These calicoes threatened English manufacturers. In 1774 this Calico

Act was repealed. England’s invention of machines had now enabled

English manufacturers to compete with Eastern fabrics. However,

in 1774 the English also banned the export of cotton machinery.

This 335th weekly ee blows our own conch for our 6th anniversary on 21 September 2024. This solar congruence coincides with yet another expensive English farce bestowed upon us – expensive elections. However, this ee focuses on what the capitalist elections & joined-at-the-hip media refuse to divulge about our merchant & money-lender-strangled economy: the lack of modern machine production.

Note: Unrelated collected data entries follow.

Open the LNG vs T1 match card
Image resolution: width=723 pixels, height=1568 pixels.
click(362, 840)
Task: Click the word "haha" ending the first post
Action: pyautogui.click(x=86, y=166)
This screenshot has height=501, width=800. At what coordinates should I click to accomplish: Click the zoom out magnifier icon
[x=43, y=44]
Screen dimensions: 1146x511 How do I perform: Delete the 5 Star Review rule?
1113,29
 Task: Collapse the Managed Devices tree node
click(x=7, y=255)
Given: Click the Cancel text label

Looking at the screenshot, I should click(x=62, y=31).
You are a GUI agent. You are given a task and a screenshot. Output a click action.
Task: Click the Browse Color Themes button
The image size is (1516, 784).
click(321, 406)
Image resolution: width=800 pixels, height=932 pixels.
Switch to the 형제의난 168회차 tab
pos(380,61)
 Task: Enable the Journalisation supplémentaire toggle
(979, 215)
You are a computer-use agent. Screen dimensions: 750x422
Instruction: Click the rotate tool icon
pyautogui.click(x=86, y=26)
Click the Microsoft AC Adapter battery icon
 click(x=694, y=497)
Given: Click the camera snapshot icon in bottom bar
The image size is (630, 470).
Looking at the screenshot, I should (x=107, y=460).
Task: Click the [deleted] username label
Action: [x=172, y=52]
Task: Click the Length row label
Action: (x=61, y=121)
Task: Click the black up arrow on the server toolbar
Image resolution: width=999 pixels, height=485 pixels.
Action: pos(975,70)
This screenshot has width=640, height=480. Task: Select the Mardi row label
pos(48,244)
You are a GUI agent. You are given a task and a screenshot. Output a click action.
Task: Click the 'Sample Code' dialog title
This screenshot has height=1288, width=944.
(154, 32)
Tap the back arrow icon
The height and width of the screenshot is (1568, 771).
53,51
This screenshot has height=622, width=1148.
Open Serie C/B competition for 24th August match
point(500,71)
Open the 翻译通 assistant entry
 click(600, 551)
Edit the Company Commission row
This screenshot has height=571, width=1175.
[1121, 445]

     This ee examines: how ‘nowhere is the international power imbalance more prominent than in the area of industrial policy’. And nowhere is the silencing of any conversation about industrialization more blatant than within our cultural cosmos, and among our sell-out intellectuals – mimic women & men, yes, but mimics of the worst kind, who do not know that the word ‘English‘ really means: ‘Industrial Revolution’& ‘Industrial Counter-Revolution’!

     As this ee Focus records, England imposed ‘a strong set of policies intended to prevent the development of manufacturing in the colonies’. They encouraged ‘primary production in the colonies’, and a comprador import-export plantation class that now runs the country. They also outlawed certain manufacturing activities, sabotaging the construction of new steel mills. They also banned exports from the colonies that competed with English products. Worse, this production culture has been banished from our historical memory… And our latest colonial wannabe – the USA – has since 1948 at least, continued such Anglo-Saxon vandalism.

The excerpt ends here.